2. Paul shows us this with the phrase "But God..."

a. In the Greek text God immediately follows “but,” thus placing it in an emphatic position.

b. “God” is the subject of the whole passage. Great differences are suggested by the words “But God”! —Bible Knowledge Commentary

3. Behind those two words lies a cosmic plan so huge in scope and so vast in love that the human mind cannot fully comprehend it--all we can do is humbly receive it.

a. Who would give something for nothing? But God!

b. Who would offer forgiveness to those who are obstinate and rebellious in all they do? But God!

c. Who would give His own Son in place of an ungrateful and undeserving creation? But God!

4. Paul shows the nature of God in grace when he says "is so rich in mercy, and he loved us so much..."

a. The word "rich" indicates the bountiful nature of God’s mercy--beyond our comprehension, an inexhaustible storehouse.

b. What is "mercy"? It is an attribute of God, sometimes called "loving-kindness" or "compassion."

c. This word describes the outworking of God’s love toward people and is shown in his loving-kindness toward them even though they do not deserve it.

d. Since sinners are spiritually dead toward God, they have nothing to commend them to God.
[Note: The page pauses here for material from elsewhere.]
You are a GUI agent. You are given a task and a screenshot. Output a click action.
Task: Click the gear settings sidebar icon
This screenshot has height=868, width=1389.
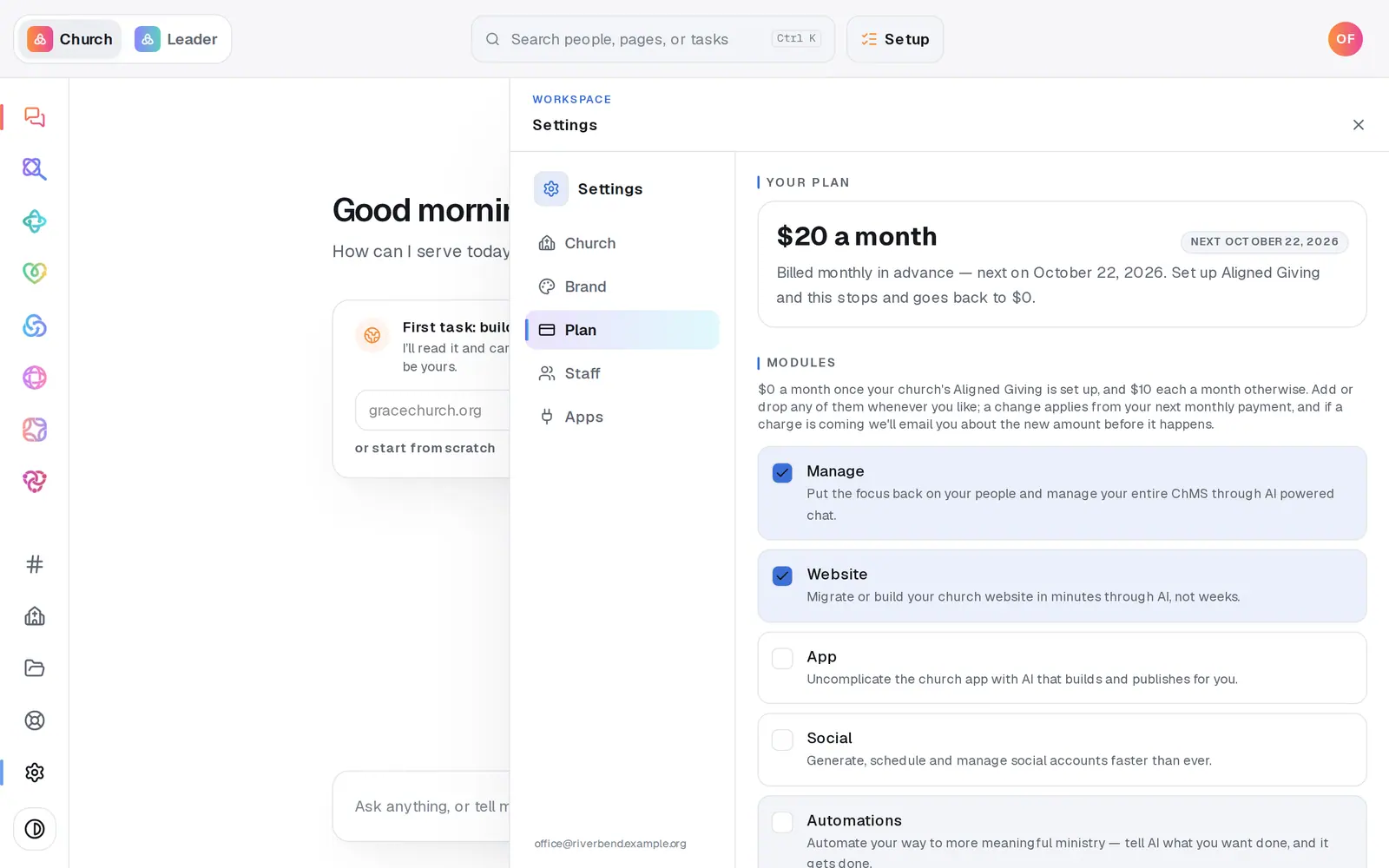35,773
This is why Paul described this love as being “great.”—Bible Knowledge Commentary

5. Paul further shows the character of God in grace when he says, "even though we were dead because of our trespasses and sins, he gave us life when he raised Jesus Christ from the dead..."

a. Salvation exists because God created life in the midst of death. (Snodgrass, 101).

b. Rom. 5:8 But God demonstrates His own love toward us, in that while we were still sinners, Christ died for us.

c. He did not give us grace after we got it all together.

d. He did not give us grace when we stopped sinning.

e. He gave us grace when we were still in sin!

B. Because He Is God

1. Why does God give us grace? Because grace is a part of who God is.

2. Illustration: Suppose I gave you an automobile valued at $50,000. I say to you, "I’ll give it to you if you just give me $1." You say, "I thought you were going to give it to me." That’s not a gift. It might be cheap, but it’s not a gift. It is the result of your payment.

If I am saved by the grace of God plus anything else, it is no longer grace. It cancels out grace. Grace is an unconditional gift motivated by nothing within me. There is nothing within us that can motivate God to save us. The motivation is from within God alone. If it were the other way around, it would not be grace.

3. God gives us grace because...

a. God is love

b. God is merciful

c. God is compassionate

d. God is God

4. Grace...

a. Grace, she takes the blame

She covers the shame

Removes the stain

It could be her name

b. What once was hurt

What once was friction

What left a mark

No longer stings

Because Grace makes beauty

Out of ugly things (U2)

Transition: Why do we have grace? But God!

Conclusion

Proposition: Simply put, grace is God’s best for our worst.

1. Do you need God’s grace? Yes!

2. Has God offered you His grace? Yes!

3. Have you accepted God’s grace? That’s a question only you can answer.